Als die Weiber die Leiche auf den Tisch gelegt hatten, hing das schöne aufgelöste Haar bis auf den Fußboden herab. –
Vor Beginn ihrer traurigen Arbeit forderte die Leichenwäscherin durch ein Zeichen Djenane und die Beterin auf, sich zurückzuziehen. Diese waren ohnedies schon im Begriff, hinauszugehen, um draußen zu warten. Zu ihnen gesellte sich alsbald Zeyneb, die, durch eine Ahnung von dem Lebensende ihrer geliebten Schwester getrieben, aus ihrem Schlafzimmer herabeilte. Zeyneb weinte nicht, aber ihr Gesicht war noch bleicher als sonst, und ihre Augen umgaben tiefe blaue Ringe. Alle drei blieben schweigend und fröstelnd an derselben Stelle stehen, im Geist alles an sich vorübergehen lassend, was da drinnen geschah. Als endlich alles beendet war, erschien das große alte Weib in der Tür und sagte zu den Wartenden:
»Kommt und seht sie Euch an!«
Das arme tote Kind lag in seinem schmalen Sarge, ganz weiß verhüllt, mit Ausnahme des Gesichtes, das für die Abschiedsküsse der Verwandten unbedeckt geblieben war. Man hatte die Augenlider und den Mund nicht gänzlich schließen können, aber sie war ja so jung, und ihre Zähne waren so weiß, daß ihr Gesicht unsäglich schön blieb, mit einem wahrhaft kindlichen Ausdruck und einer Art schmerzlichen Lächelns.

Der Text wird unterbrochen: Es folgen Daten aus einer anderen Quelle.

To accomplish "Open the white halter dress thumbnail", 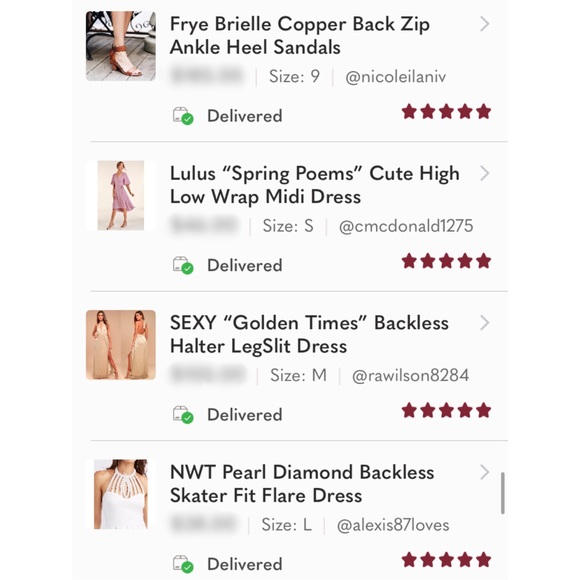I will (x=121, y=494).
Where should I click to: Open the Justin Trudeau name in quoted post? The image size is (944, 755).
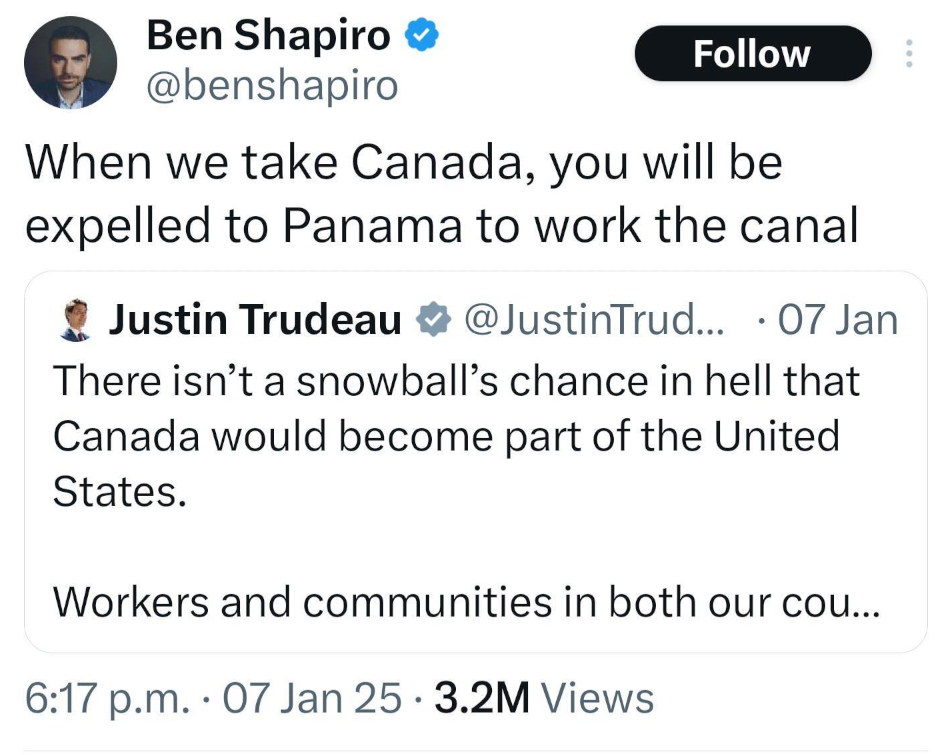[x=254, y=321]
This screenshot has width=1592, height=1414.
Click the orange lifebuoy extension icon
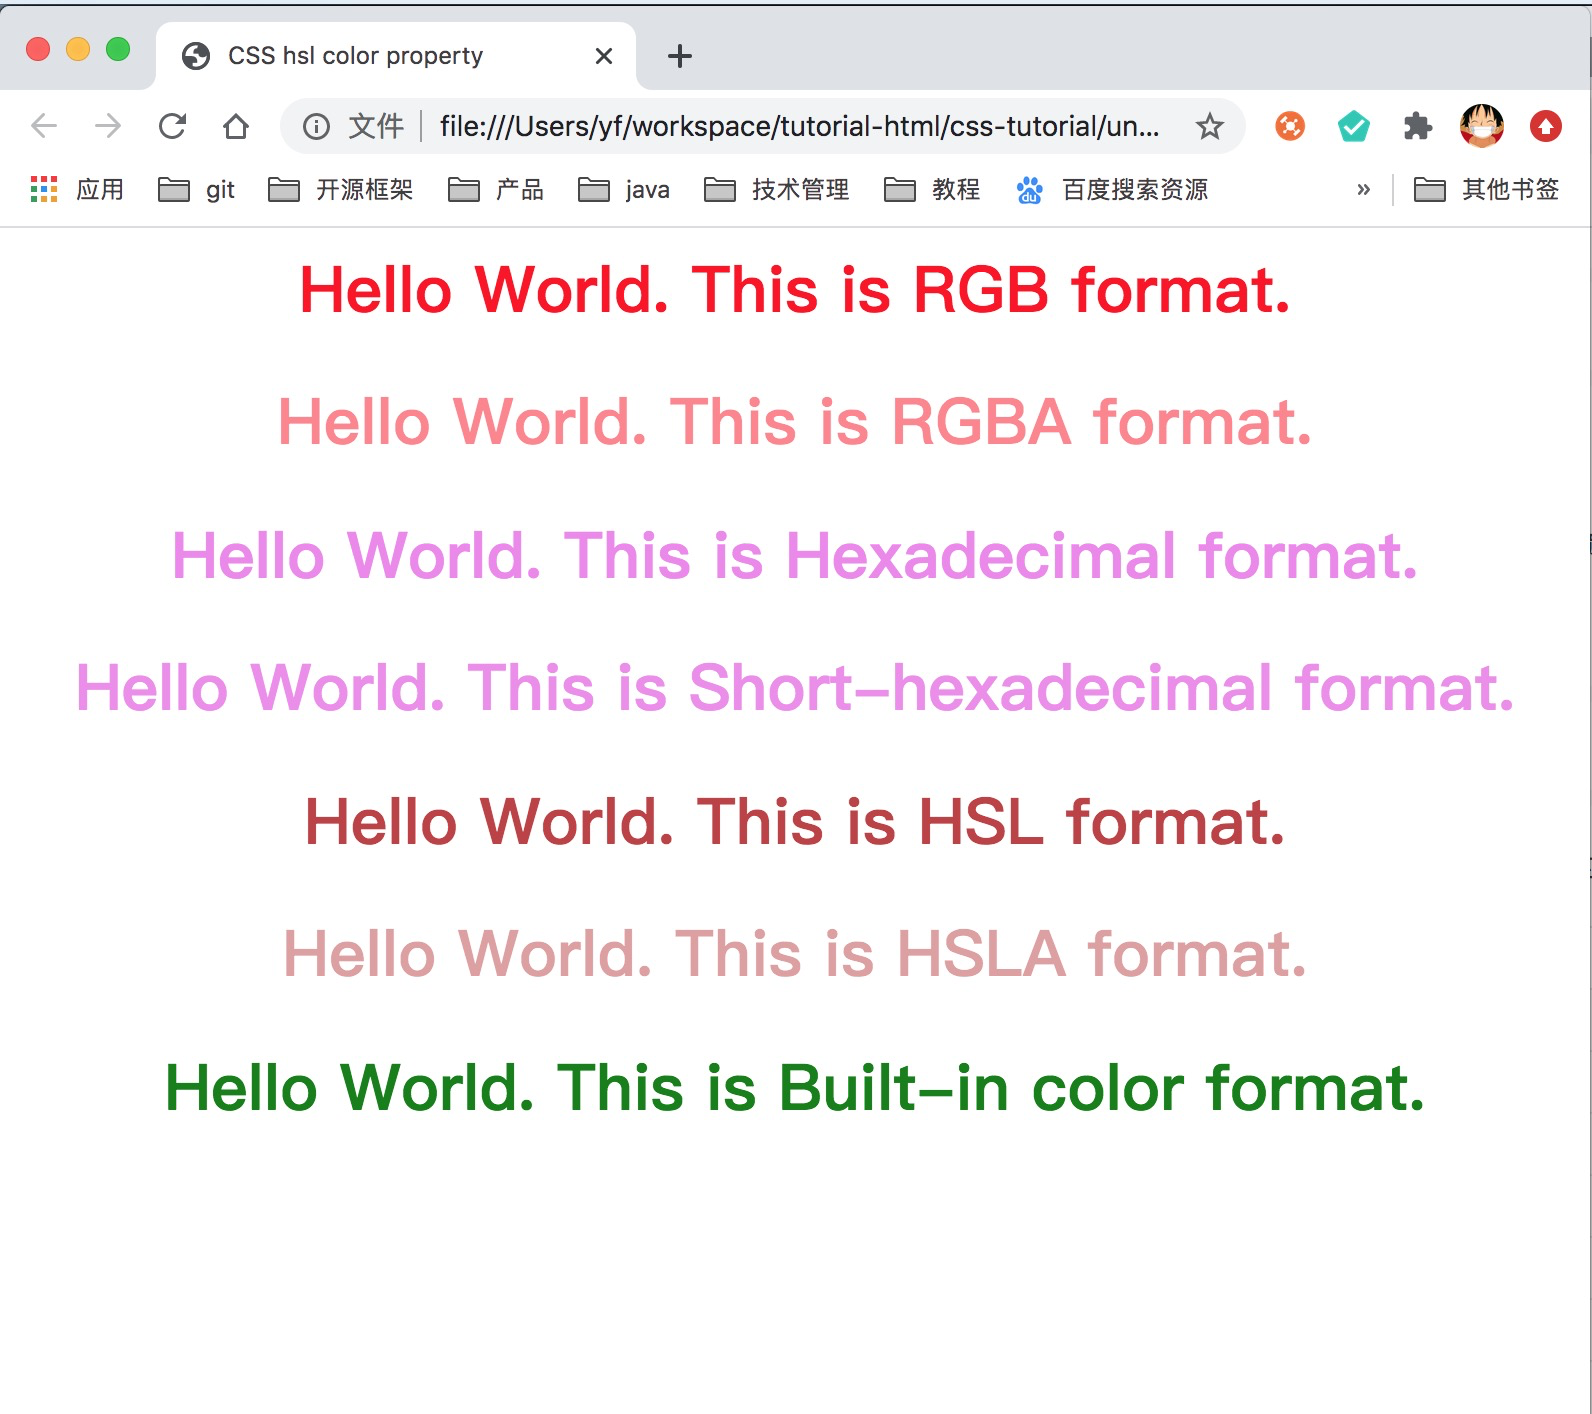(1290, 126)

Jetzt wurden alle geweckt, um die Tote noch einmal zu küssen: der Vater, die Mutter, die Großmütter, die sonst so gefühlsfesten alten Onkels, die Dienerinnen und die Sklavinnen. Das große Haus füllte sich mit flackernden Lichtern und hallte wider von eiligen Schritten, Klagen, Seufzen und Schluchzen.
Als eine der beiden Großmütter eintrat, die strengste von beiden, die auch Djenanes Großmutter war, die unerschütterliche Muselmanin von 1320, die noch am vorigen Tage so erregt gegen die neue Richtung geeifert, die ihr zwei Enkelinnen raubte, – als diese Unversöhnliche eintrat, lag gerade Mademoiselle Tardieu, die schüchterne Erzieherin Méleks, neben deren Sarg auf den Knien; und diese beiden Frauen blickten einander während einer Sekunde schweigend an: die eine fürchterlich, die andere demütig.

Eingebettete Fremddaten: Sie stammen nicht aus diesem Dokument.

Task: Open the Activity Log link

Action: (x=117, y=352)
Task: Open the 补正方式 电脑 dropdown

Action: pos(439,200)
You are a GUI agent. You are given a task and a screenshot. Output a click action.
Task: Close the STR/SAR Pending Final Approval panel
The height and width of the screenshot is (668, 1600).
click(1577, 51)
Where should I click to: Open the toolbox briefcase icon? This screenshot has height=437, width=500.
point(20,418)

»Gehen Sie hinaus!« sagte die Großmutter haßsprühend in türkischer Sprache zu der Erzieherin. »Was bleibt Ihnen denn hier noch zu tun? ... Ihr Werk ist beendet! ... Hören Sie mich nicht? ... Gehen Sie hinaus, sage ich Ihnen!«
Aber die arme Demoiselle, die einige Schritte vor der Zornigen zurücktrat, sah diese mit so viel Sanftmut und Schmerz in den tränenden Augen an, daß die alte Dame plötzlich Mitleid für sie empfand. Vielleicht wurde ihr endlich klar, was sie seit vielen Jahren nicht einsehen wollte, daß die Erzieherin bei alledem nichts anderes sei als ein unverantwortliches Werkzeug im Dienste der Zeit! ... Sie reichte ihr die Hand und rief: »Verzeihung!« ... Und diese beiden bisher so feindlichen Frauen lagen sich am Sarge der ihnen beiden so lieb Gewesenen weinend in den Armen.

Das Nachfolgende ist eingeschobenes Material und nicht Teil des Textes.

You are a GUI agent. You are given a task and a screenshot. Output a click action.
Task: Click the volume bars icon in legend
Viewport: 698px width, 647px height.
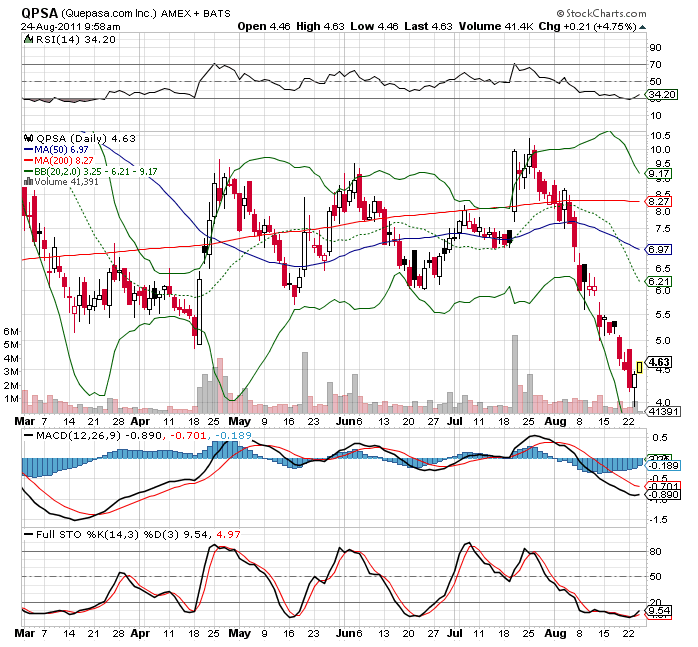pyautogui.click(x=27, y=181)
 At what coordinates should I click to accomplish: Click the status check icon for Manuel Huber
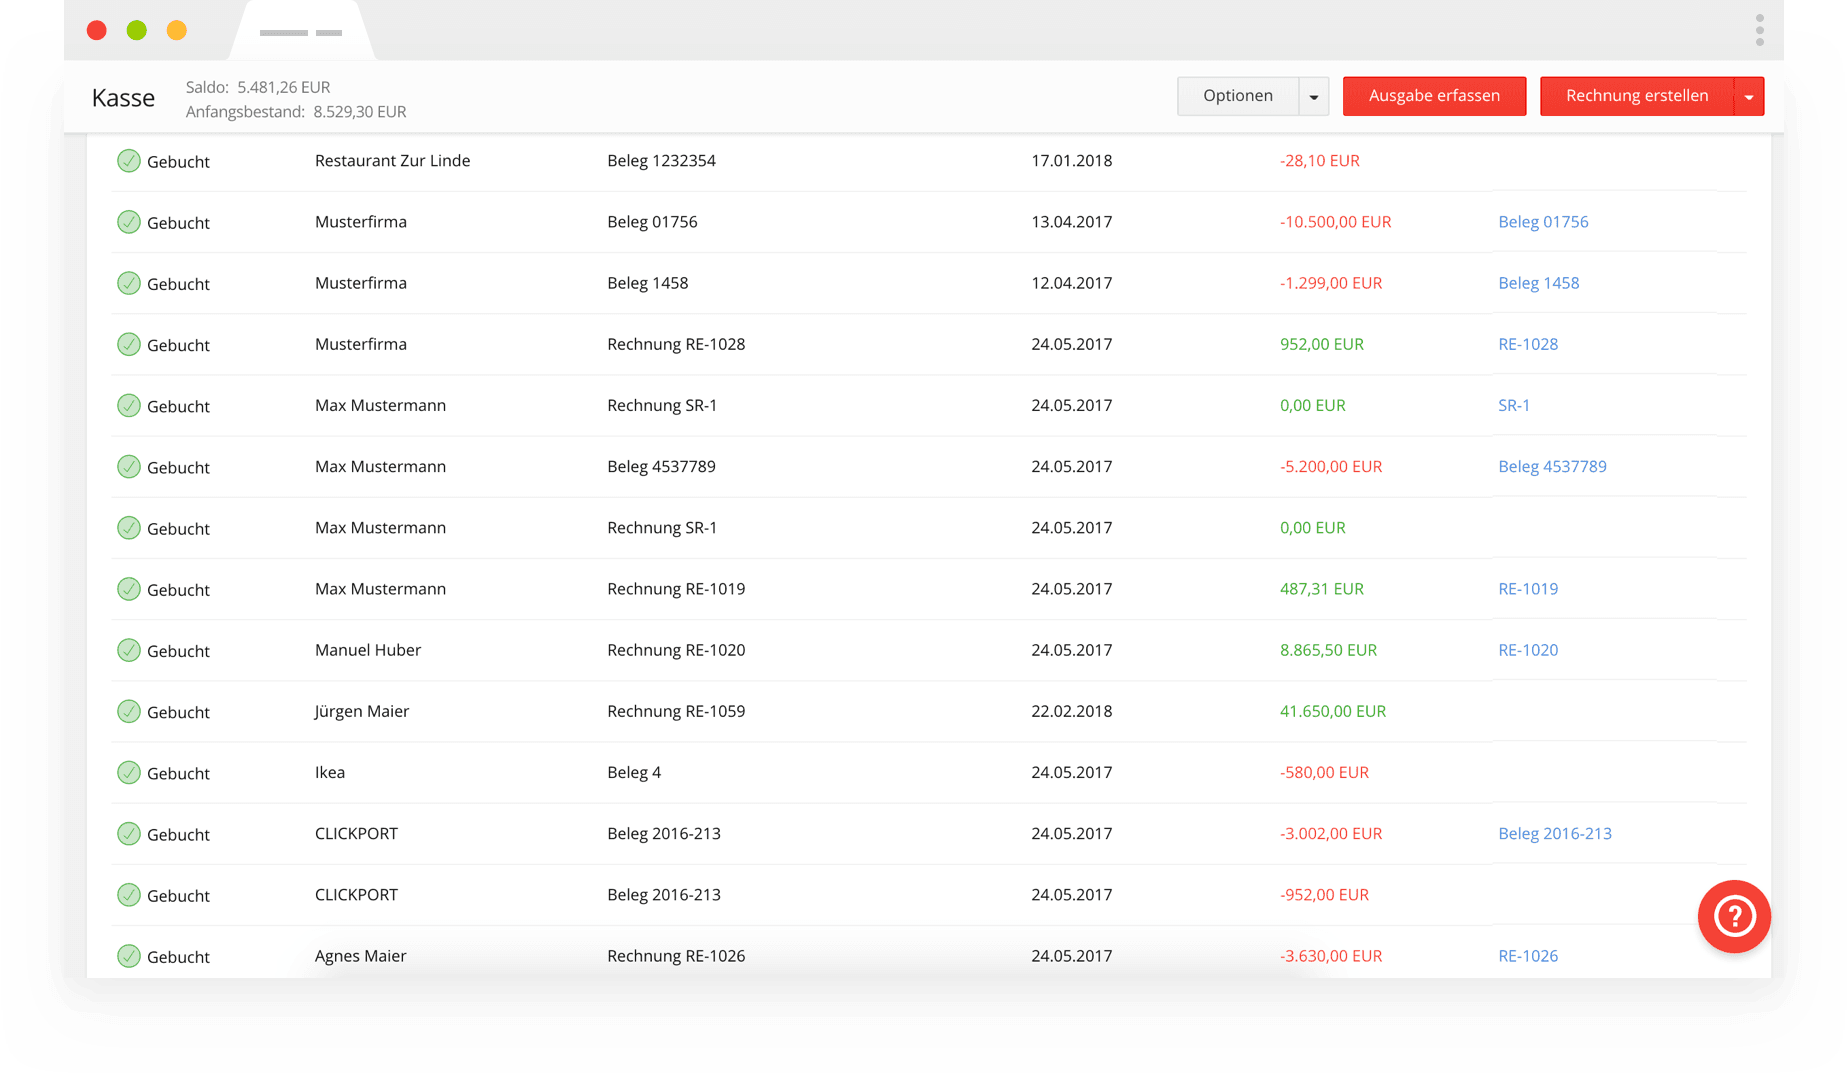pos(129,651)
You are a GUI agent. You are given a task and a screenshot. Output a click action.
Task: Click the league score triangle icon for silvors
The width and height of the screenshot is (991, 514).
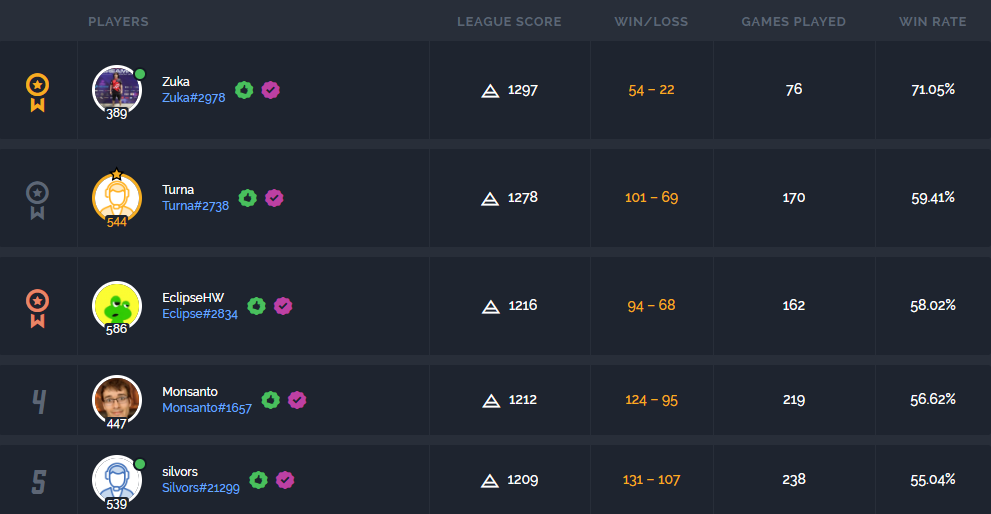tap(490, 480)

Ein durch die Fensterscheiben fallender bleicher Lichtschimmer verkündete das Ende dieser trostlosen Novembernacht, und eingedenk des Versprechens, das sie André gegeben hatte, ging Djenane nach ihrem Zimmer, nahm ein blaues Bändchen und befestigte dies an Stelle des weißen am Fenstergitter.